Loyola, despite its size, has the right mix of ingredients to compete. In a metropolis as large as Chicago, there are plenty of patients willing to experiment with cutting-edge treatments. Nishimura’s experienced clinical partner, Dr. Patrick Stiff (MD ‘75)—tall and sober, with swept sandy hair—manages the care of those patients. The sarcastic and goateed Nishimura is an expert at building the actual cells. On top of that, he has access to the McCormick Foundation’s good manufacturing practices (GMP) facility, one of just a handful in Chicago.
The venture is part of a broader and aggressive investment into cancer research on the part of Loyola. The hematology and oncology division that Stiff oversees has more than doubled since he took over as director, in 2003. “If you can, why wouldn’t you try?” Stiff asked about the new work. “Not many places can.”
Finding a better treatment
The approach, though innovative, is fairly straightforward. To start, a patient’s blood is drawn.

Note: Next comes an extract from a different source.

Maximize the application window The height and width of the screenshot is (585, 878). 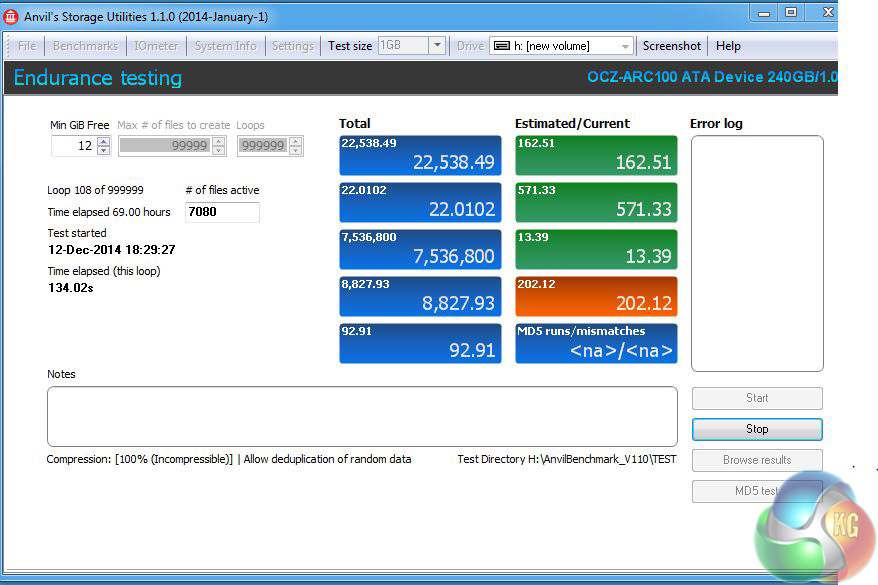(790, 12)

Then cancer biologists separate out the patient’s T cells, a type of white blood cell that serves as the workhorse of the immune system.
From there, using a disarmed virus, they genetically modify the T cells to produce receptors on their surface called chimeric antigen receptors, or CARs. Those receptors function like magnets, giving T cells the ability to recognize and attach to antigens on tumor cells, eventually killing them. Once engineered, the new CAR-T cells are expanded in the laboratory (into the hundreds of millions) and introduced into the sick body.
“I’ve learned that you can do almost anything if you try hard enough, if you’re persistent enough.”
— Dr. Michael Nishimura
Immunotherapies like this, which enlist and strengthen the patient’s own immune system, are relatively new in the cancer world. (Surgery, chemotherapy, and radiation are more common.) The first CAR T-cell therapy was approved by the Food and Drug Administration (FDA) in 2017; so far, it’s been restricted to tiny clinical trials nationally. Loyola was one of 22 institutions that participated in ZUMA-1, an early and successful pilot study in which CAR-T cells produced by Kite Pharma were infused into patients with large B-cell lymphoma. (Those results were published in the New England Journal of Medicine in December 2017.) And while patient responses in many of those trials have been remarkable, the prohibitive cost and the potential side effects—swelling in the brain, high fevers, memory loss, and seizures, among others—have tempered enthusiasm.
Nishimura and Stiff are confident they can make the treatment safer and more effective. They’ll do so by engineering the cells in the state-of-the-art GMP lab, a sterile room where a particulate air filtration system strips out airborne dust and microbes. One needs special training and protective clothing even to enter. “If I’m going to inject something into you,” Nishimura said, “you want it clean.”